Manifest Boston Stories

HubWeek Open Doors: Union Square Recap

Written by Nina Berg | Jun 25, 2019 5:18:13 PM

Bow Market celebrated its first birthday in May, and it’s hard to believe that two years ago it was an empty storage building. When Bow business owners first got their keys, they faced the same challenge we did as the owners and architects: take a raw space and fill it with life. Fill it with food, with friends, with art. Create a tiny (165 sq. ft.) world and invite the community in.

Inviting the wider world in is what HubWeek: Open Doors was all about, and when we began brainstorming about Bow Market’s participation we knew sharing the realities of Bow’s small businesses would be the focus. Contrary to the start-up, capital infusion, unicorn, exit narrative, Bow is a place where people with passion, gumption, conviction, business acumen, and some dollars (average opening investment: $15k) can successfully live their values and build a business, every day. To highlight the diversity in experiences, we asked a handful of our food, art, and retail owners to share their stories of starting up, changing course, and defining success for themselves.

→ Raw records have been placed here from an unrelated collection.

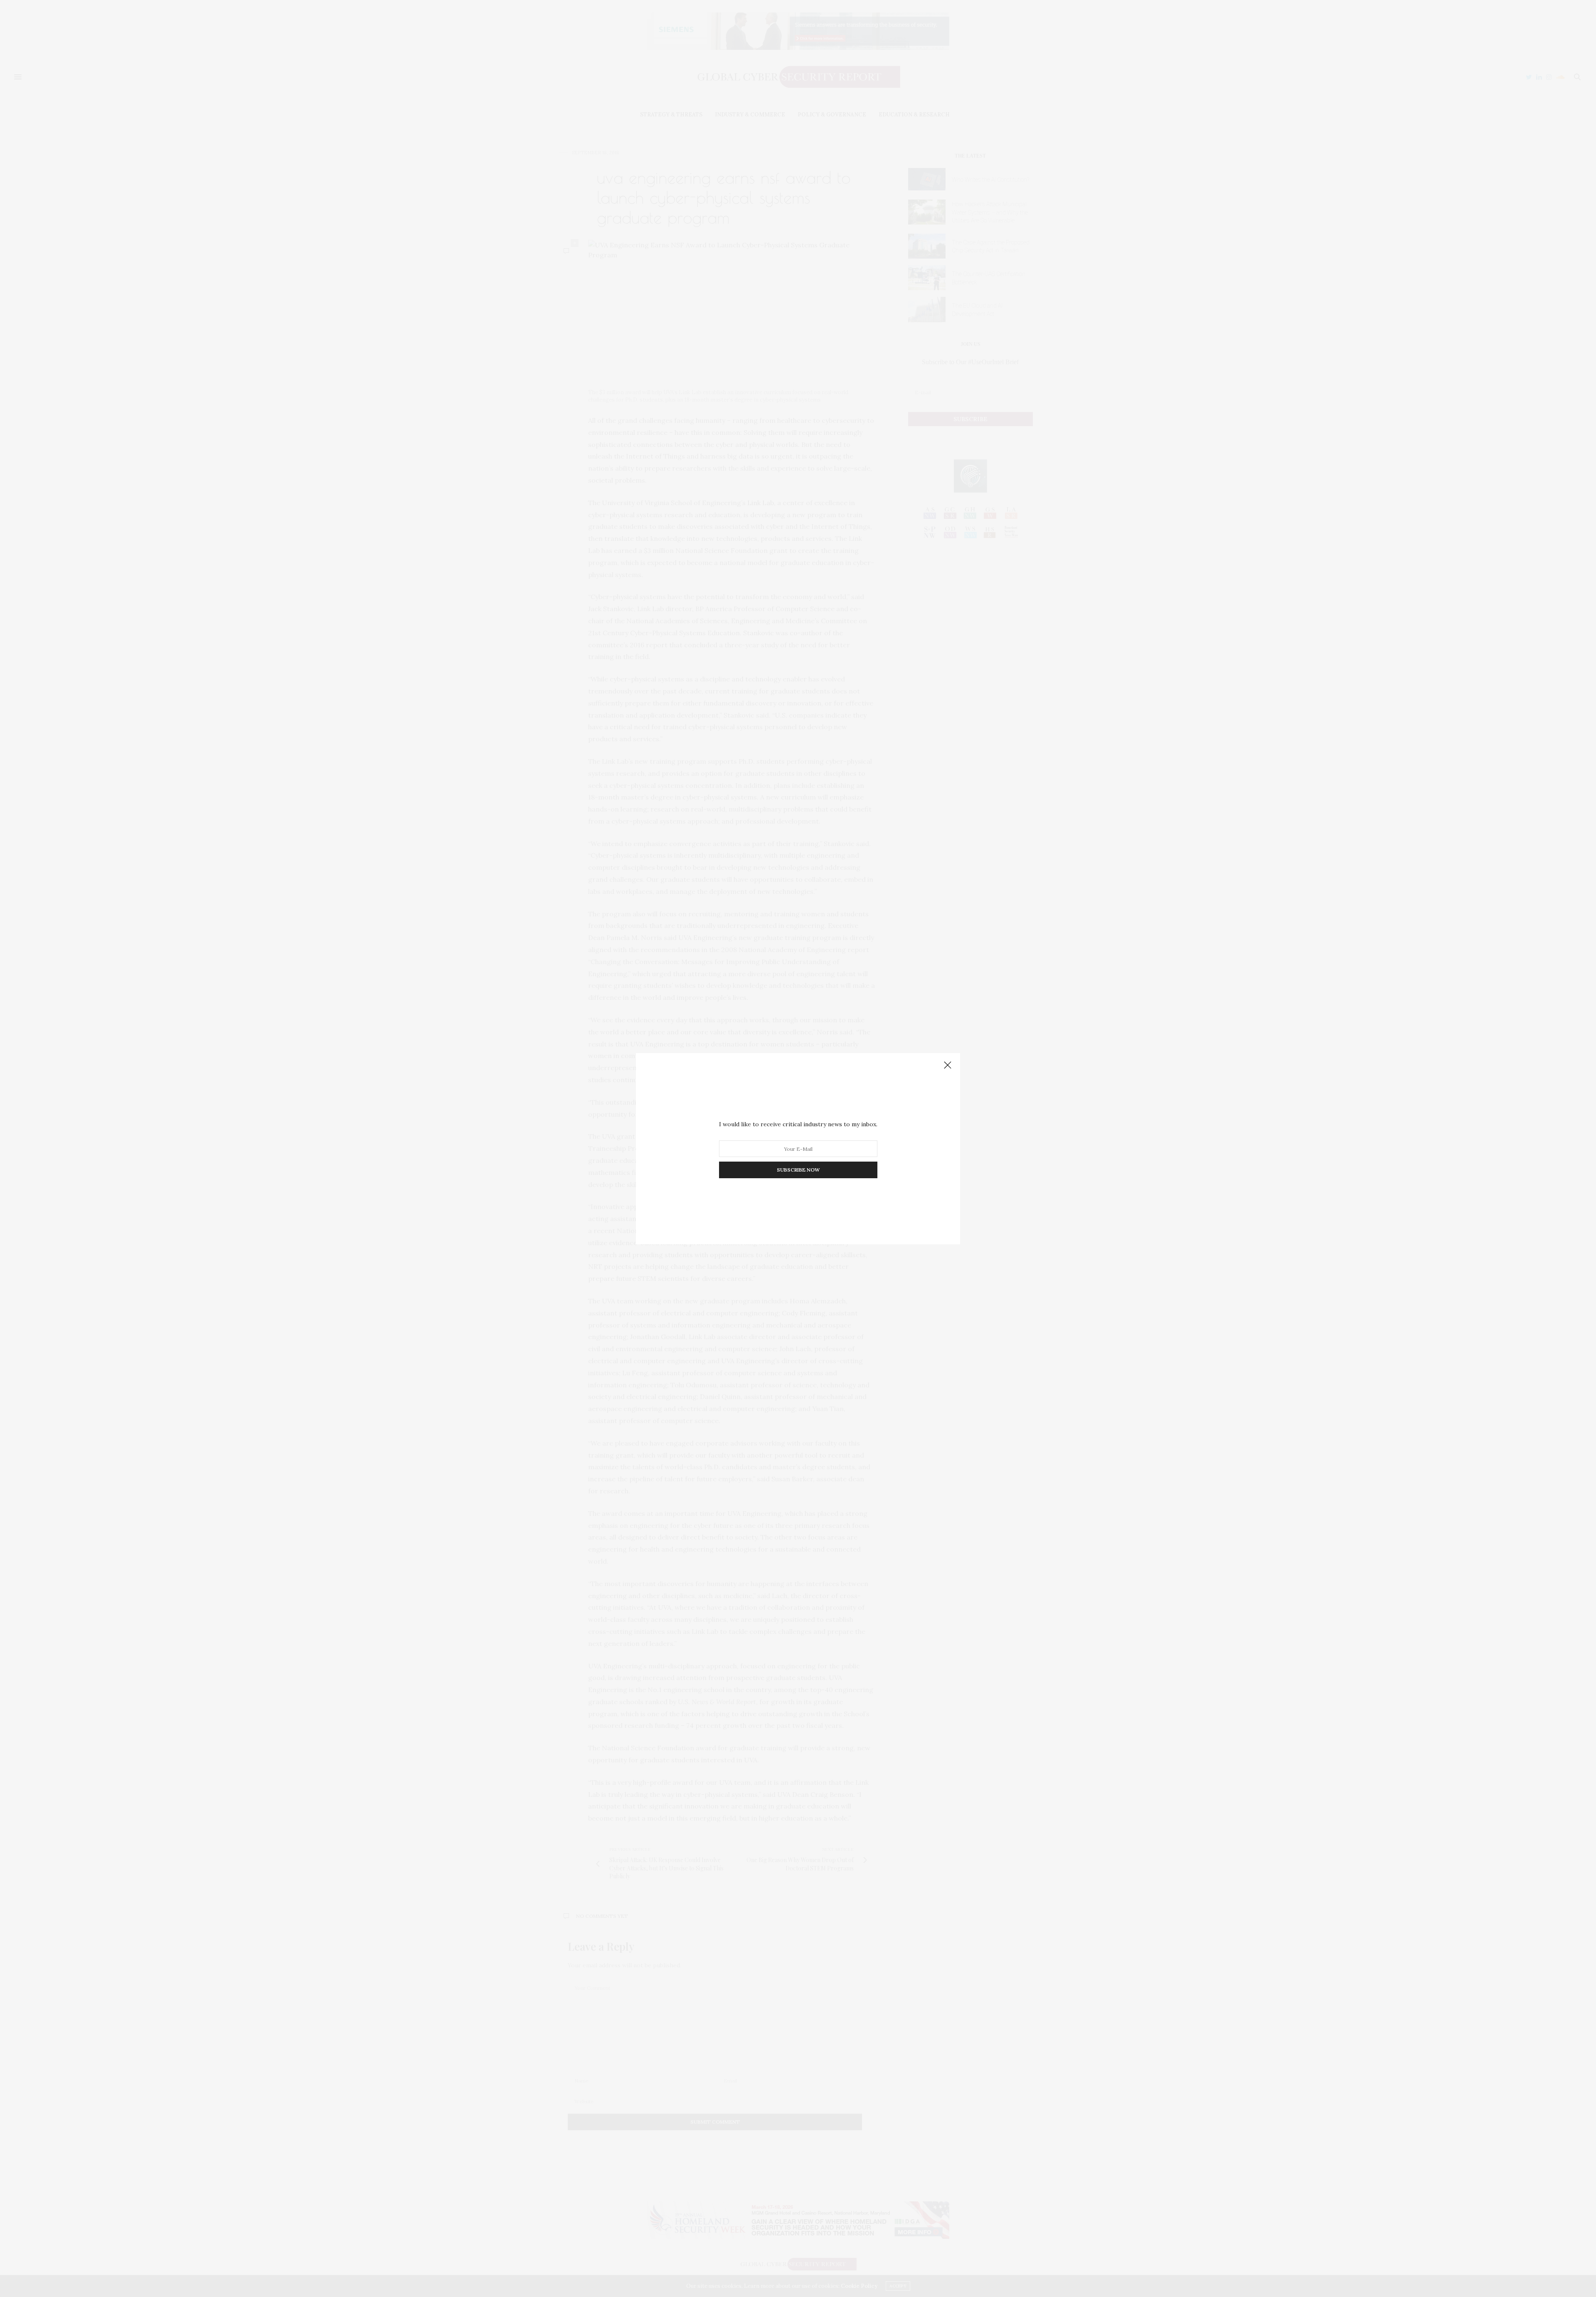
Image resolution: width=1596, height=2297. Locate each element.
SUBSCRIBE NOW (798, 1170)
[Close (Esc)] (947, 1065)
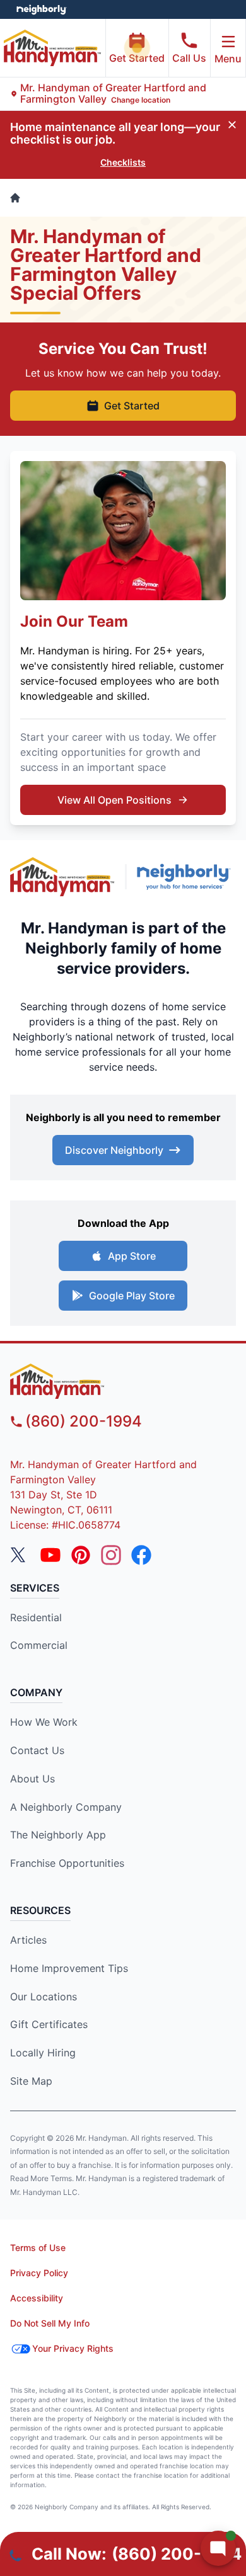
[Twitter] (20, 1555)
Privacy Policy (39, 2272)
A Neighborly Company (66, 1807)
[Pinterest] (81, 1555)
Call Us (189, 58)
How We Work (44, 1722)
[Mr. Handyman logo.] (62, 876)
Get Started (137, 58)
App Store (132, 1256)
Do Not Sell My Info (50, 2323)
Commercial (38, 1645)
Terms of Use (38, 2247)
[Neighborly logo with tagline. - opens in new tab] (186, 876)
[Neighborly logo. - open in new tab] (41, 9)
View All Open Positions (114, 800)
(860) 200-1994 (83, 1421)
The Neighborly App (58, 1834)
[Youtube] (50, 1555)
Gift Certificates (49, 2024)
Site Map (31, 2081)
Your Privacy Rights (73, 2348)
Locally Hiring (43, 2052)
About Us (32, 1778)
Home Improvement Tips (69, 1968)
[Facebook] (141, 1555)
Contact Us (37, 1750)
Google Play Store (132, 1295)
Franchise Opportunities (67, 1863)
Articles (28, 1940)
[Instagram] (111, 1555)
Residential (36, 1617)
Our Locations (43, 1996)
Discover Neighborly (114, 1150)
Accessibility (36, 2298)
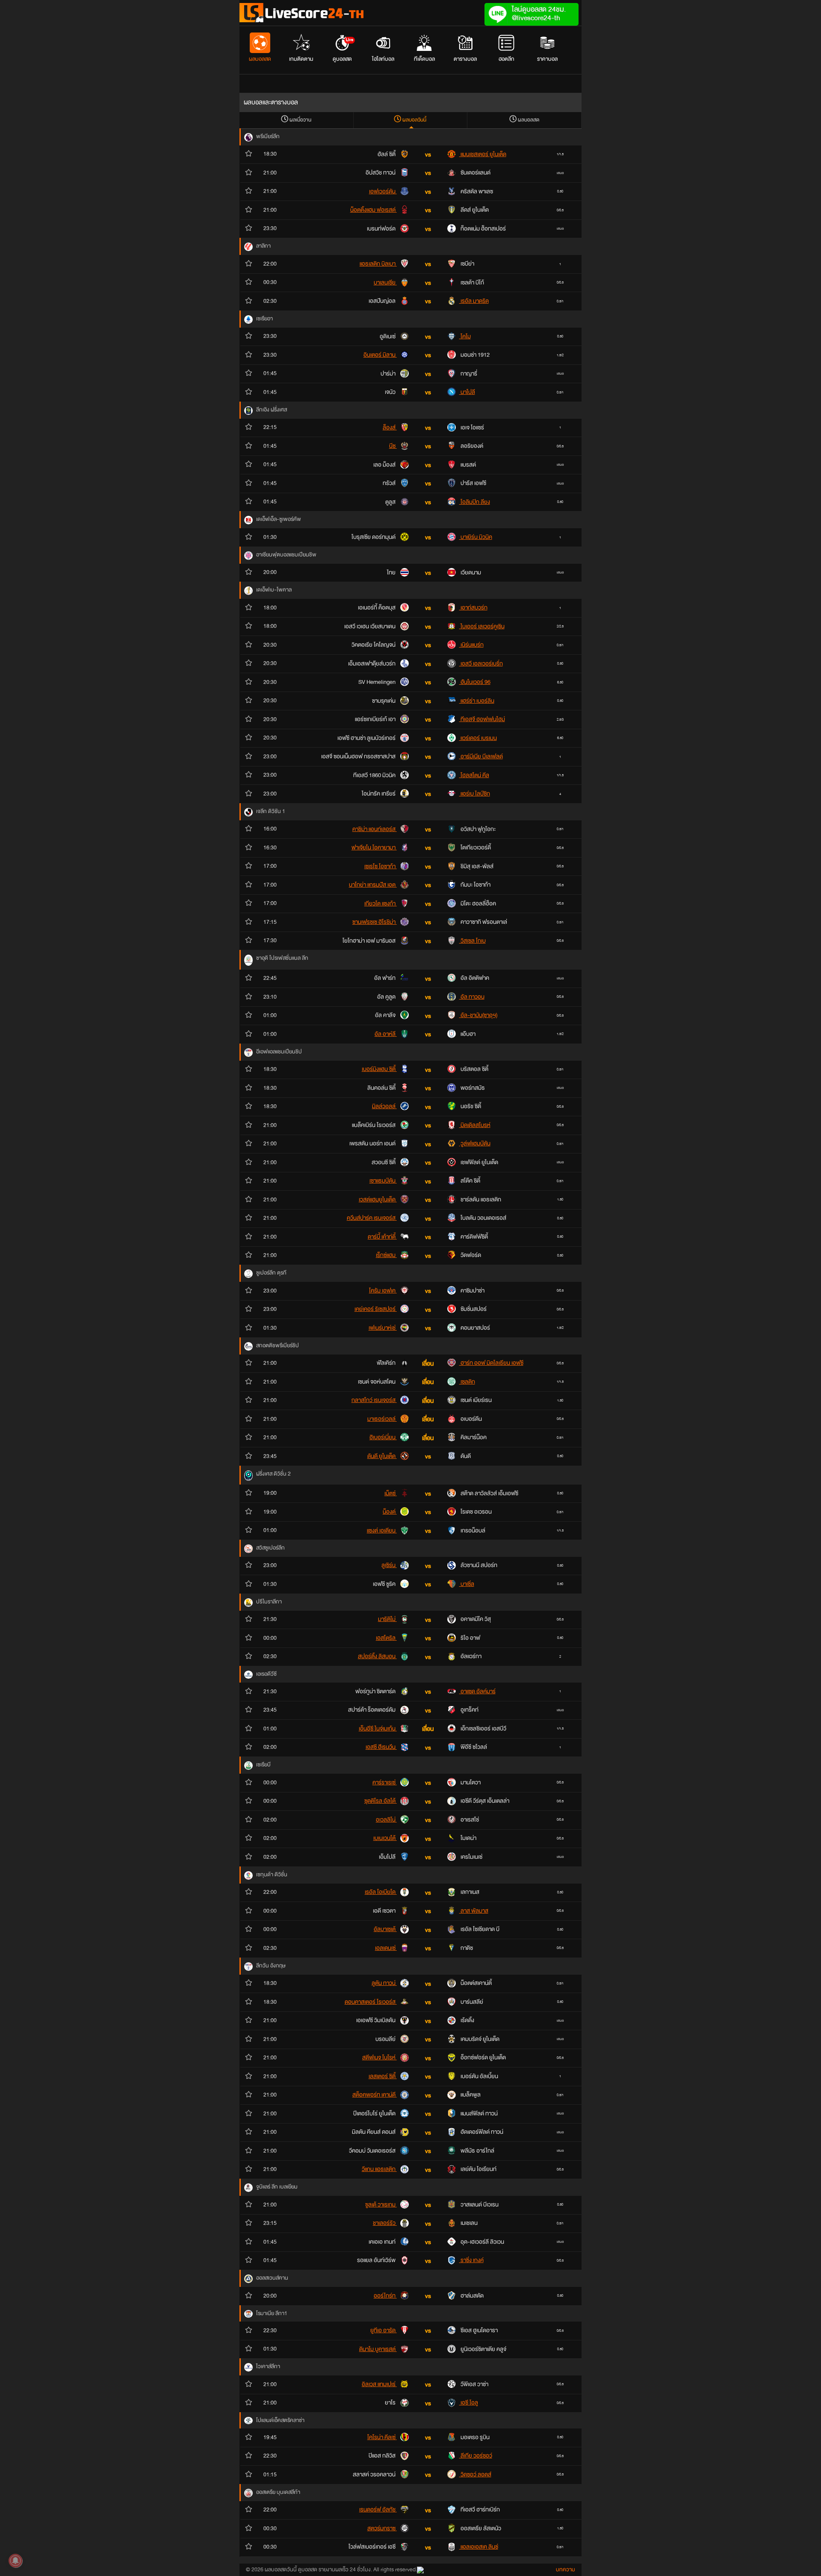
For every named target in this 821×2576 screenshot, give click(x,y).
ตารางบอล (465, 59)
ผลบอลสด (260, 59)
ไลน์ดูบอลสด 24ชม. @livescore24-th (539, 13)
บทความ (565, 2569)
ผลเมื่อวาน (299, 119)
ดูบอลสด (343, 50)
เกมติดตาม (301, 59)
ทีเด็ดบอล (424, 59)
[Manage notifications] (15, 2560)
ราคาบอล (547, 59)
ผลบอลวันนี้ (413, 119)
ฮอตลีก (506, 59)
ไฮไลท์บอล (383, 59)
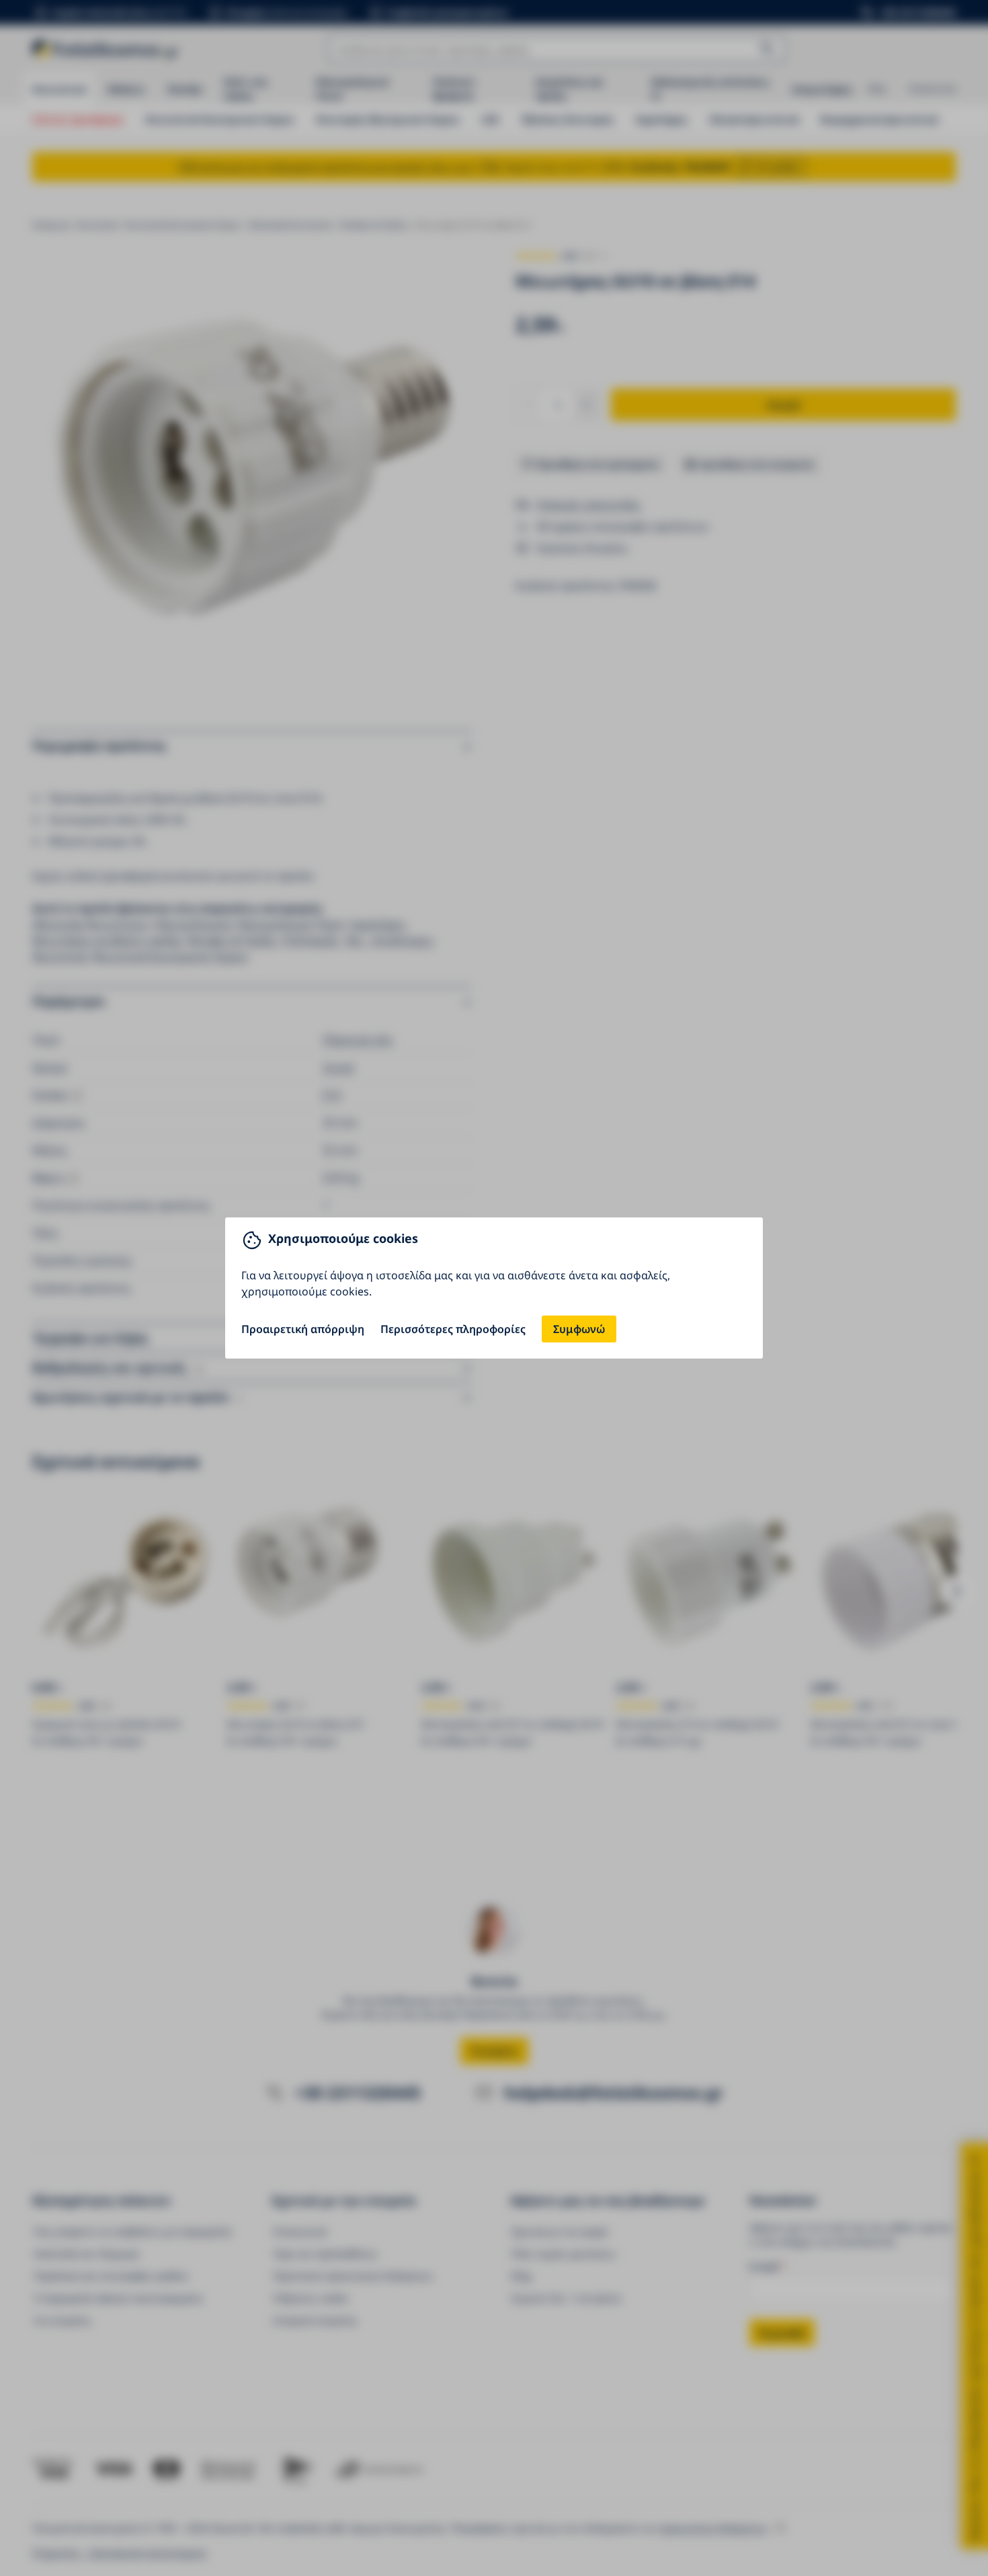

Rick Jenkins of the Comedy Studio, a now-Camberville institution for over 20 years, offered his advice for public speaking: on stage or in the boardroom, treat people like family and talk to them like friends. Lauren Friel, Matt Boyes-Watson, Renata Goncalves, James Choi, and Jen Palacio joined forced on the Non-Traditional Paths to Entrepreneurship panel, commenting on the importance of relentless hospitality, moms, social media, leadership, and redefining failure.

After the speaking portion of the day, Bow’s outdoor space got its time in the sun. The beautiful public courtyard (open every day 7a-12a) filled with people, ideas, and conversation. Remnant Brewing and Las Carolinas fed and served everyone, while some participated in Speed Mentoring and others made new friends and hatched new plans.

We’re thankful to HubWeek for creating a program that highlights different approaches to entrepreneurship and encourages the cross-pollination of ideas. Events like these make our cities feel small—in a good way—and remind us that our potential together is limitless.


Nina Berg heads up community engagement and communications for Bow Market.